_PROMPT 1:_ In the records, rewrite the stretch from the line containing "The height and width of the screenshot is (1022, 1920)." through the line containing "Plugins is located at coordinates (934, 140).", swapping "element" for "item" and leaving everything else as it is.

_PAGE:_
•••

The Fifth Federal Electoral District of the Federal District (V Distrito Electoral Federal del Distrito Federal) is one of the 300 Electoral Districts into which Mexico is divided for the purpose of elections to the federal Chamber of Deputies and one of 27 such districts in the Federal District ("DF" or Mexico City).

It elects one deputy to the lower house of Congress for each three-year legislative period, by means of the first past the post system.

District territory
Under the 2008 districting scheme, the DF's Fifth District covers the  northern portion of the borough (delegación) of Tlalpan (i.e., most of the urban sector of the borough.

•••

Dataset entries:

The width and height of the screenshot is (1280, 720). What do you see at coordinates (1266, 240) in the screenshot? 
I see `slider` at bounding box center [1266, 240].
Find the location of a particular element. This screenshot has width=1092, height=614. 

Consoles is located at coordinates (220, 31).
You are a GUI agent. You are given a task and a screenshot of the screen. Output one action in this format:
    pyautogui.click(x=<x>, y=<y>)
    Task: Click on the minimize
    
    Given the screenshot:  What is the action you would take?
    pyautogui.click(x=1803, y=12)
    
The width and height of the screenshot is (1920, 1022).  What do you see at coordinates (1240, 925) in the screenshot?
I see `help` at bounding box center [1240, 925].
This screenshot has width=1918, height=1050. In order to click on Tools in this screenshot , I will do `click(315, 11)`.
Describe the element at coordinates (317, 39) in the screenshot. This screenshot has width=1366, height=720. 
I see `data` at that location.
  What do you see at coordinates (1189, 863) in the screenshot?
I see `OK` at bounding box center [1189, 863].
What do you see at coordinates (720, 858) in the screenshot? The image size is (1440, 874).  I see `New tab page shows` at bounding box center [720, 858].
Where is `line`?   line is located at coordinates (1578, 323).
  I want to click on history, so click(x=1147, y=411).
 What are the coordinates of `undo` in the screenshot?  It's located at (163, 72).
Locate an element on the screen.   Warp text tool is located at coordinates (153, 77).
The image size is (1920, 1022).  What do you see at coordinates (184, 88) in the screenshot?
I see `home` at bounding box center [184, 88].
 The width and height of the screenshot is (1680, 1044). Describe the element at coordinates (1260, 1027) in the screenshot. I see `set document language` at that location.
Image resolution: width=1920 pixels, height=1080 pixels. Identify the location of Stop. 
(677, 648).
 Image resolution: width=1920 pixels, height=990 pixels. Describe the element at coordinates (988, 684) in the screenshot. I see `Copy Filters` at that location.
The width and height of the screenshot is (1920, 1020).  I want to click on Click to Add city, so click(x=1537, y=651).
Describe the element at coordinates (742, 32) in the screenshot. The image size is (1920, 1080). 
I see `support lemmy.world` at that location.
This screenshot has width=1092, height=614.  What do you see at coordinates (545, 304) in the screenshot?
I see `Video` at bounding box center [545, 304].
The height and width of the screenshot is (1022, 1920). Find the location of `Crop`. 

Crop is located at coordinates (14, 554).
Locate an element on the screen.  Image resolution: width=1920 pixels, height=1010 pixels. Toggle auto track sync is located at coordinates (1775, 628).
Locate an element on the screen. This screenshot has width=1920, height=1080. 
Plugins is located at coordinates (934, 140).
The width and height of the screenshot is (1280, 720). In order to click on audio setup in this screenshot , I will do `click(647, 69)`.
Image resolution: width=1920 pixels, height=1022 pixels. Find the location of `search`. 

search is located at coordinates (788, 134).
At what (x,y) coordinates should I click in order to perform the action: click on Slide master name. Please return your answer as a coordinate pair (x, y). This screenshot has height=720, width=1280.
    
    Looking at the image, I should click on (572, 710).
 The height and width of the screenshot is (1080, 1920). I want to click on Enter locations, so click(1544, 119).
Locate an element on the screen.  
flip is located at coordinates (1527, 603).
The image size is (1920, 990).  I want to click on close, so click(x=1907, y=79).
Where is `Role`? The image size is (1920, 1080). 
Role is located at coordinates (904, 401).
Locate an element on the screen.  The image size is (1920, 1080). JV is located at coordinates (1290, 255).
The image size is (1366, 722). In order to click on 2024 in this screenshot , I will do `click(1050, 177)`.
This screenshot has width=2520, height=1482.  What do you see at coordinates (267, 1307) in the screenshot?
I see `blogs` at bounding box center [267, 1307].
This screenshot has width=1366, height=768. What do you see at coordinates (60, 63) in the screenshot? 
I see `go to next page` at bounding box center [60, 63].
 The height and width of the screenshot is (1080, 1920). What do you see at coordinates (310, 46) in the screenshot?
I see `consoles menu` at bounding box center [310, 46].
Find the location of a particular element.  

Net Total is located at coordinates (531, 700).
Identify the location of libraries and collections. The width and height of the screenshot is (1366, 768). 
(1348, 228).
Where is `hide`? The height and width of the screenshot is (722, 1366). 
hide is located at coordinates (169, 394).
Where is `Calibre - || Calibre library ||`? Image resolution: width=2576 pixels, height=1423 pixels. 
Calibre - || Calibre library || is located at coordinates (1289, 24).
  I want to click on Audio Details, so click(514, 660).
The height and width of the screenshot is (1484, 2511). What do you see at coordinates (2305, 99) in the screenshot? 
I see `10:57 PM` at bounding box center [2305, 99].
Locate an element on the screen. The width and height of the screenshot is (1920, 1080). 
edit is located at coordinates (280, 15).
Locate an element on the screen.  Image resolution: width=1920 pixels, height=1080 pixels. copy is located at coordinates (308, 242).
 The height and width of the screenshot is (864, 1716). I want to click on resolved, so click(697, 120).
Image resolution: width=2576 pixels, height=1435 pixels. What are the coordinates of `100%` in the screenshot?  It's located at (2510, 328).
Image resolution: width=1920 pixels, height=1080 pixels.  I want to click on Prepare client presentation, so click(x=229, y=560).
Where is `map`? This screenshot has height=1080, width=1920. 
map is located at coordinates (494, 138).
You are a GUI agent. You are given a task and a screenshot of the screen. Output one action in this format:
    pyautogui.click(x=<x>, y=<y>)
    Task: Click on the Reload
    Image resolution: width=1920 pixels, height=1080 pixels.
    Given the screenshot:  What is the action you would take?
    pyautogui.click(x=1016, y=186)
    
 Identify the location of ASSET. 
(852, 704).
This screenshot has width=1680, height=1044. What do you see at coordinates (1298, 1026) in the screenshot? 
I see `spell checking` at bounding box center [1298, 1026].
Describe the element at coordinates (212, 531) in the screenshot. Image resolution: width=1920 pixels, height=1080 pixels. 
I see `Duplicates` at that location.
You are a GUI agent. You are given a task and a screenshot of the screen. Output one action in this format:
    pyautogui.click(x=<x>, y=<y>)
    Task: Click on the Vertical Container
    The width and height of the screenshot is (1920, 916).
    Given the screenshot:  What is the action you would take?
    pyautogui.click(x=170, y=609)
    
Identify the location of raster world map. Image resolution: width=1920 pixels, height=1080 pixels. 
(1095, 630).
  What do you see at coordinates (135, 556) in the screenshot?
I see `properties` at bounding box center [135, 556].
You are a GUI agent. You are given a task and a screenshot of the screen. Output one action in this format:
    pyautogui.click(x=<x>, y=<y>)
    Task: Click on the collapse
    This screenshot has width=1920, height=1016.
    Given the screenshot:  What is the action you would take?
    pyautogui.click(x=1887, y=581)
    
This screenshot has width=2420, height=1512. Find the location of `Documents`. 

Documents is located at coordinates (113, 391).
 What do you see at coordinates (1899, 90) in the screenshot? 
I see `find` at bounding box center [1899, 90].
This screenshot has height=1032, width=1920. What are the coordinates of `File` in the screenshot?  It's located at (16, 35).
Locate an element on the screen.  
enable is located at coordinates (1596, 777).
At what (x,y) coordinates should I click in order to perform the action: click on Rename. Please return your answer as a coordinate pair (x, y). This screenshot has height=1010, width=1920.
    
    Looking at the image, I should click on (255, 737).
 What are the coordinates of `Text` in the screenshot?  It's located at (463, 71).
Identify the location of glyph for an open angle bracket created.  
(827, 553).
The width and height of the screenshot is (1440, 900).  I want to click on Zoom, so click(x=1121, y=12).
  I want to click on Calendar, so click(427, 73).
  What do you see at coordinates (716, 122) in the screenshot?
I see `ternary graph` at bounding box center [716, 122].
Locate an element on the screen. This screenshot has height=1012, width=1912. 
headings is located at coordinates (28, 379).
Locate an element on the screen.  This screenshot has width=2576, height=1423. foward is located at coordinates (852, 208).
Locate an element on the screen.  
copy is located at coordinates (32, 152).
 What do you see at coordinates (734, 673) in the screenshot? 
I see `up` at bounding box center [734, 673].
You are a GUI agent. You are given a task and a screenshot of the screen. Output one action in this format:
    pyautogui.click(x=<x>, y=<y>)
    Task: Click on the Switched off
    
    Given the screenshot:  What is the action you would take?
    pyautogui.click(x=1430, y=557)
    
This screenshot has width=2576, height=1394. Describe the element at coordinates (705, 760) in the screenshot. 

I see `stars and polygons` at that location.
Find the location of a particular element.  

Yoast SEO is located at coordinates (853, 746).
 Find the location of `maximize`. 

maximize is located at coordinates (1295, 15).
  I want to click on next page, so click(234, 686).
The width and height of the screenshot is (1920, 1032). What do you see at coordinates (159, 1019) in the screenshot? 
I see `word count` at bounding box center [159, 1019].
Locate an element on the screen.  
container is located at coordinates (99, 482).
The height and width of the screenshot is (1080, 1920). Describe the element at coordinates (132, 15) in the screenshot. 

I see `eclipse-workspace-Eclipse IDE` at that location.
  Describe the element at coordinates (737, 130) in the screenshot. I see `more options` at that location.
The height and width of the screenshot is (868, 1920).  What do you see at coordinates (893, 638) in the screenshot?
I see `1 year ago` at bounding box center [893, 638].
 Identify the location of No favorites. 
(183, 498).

•••

_PROMPT 2:_ Write the next part of the passage on the Fifth Federal Electoral District of the Federal District, picking up after its final sentence.

_EXERCISE RESPONSE 1:_
The height and width of the screenshot is (1022, 1920). Find the location of `Crop`. 

Crop is located at coordinates (14, 554).
Locate an item on the screen.  Image resolution: width=1920 pixels, height=1010 pixels. Toggle auto track sync is located at coordinates (1775, 628).
Locate an item on the screen. This screenshot has width=1920, height=1080. 
Plugins is located at coordinates (934, 140).

_EXERCISE RESPONSE 2:_
Previous districting schemes

1996–2005 district
Between 1996 and 2005, the Fifth  District covered the northern  portion of the borough of Miguel Hidalgo.

Deputies returned to Congress from this district

LI Legislature
 1976–1979: Miguel Molina Herrera (PRI)
LI Legislature
 1979–1982: Juan Araiza Cabrales (PRI)
LII Legislature
 1982–1985: Miguel Angel Morado Garrido (PRI)
LIII Legislature
 1985–1988:
LIV Legislature
 1988–1991: Ramón Choreño Sánchez (PRI)
LV Legislature
 1991–1994:
LVI Legislature
 1994–1997: Francisco Martínez Rivera (PRI)
LVII Legislature
 1997–2000: Ignacio Arrieta Aragón (PRI)
LVIII Legislature
 2000–2003: Jesús López Sandoval (PAN)
LIX Legislature
 2003–2006: Francisco Javier Carrillo (PRD)
LX Legislature
 2006–2009: Maricela Contreras Julián (PRD)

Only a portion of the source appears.